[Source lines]
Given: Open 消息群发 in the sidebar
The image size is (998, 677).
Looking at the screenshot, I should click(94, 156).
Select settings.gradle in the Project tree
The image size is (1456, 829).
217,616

### What is asked
Copy out every one of the lines above, word for word and in the same order.

### Complete answer
Given: Open 消息群发 in the sidebar
The image size is (998, 677).
Looking at the screenshot, I should click(94, 156).
Select settings.gradle in the Project tree
The image size is (1456, 829).
217,616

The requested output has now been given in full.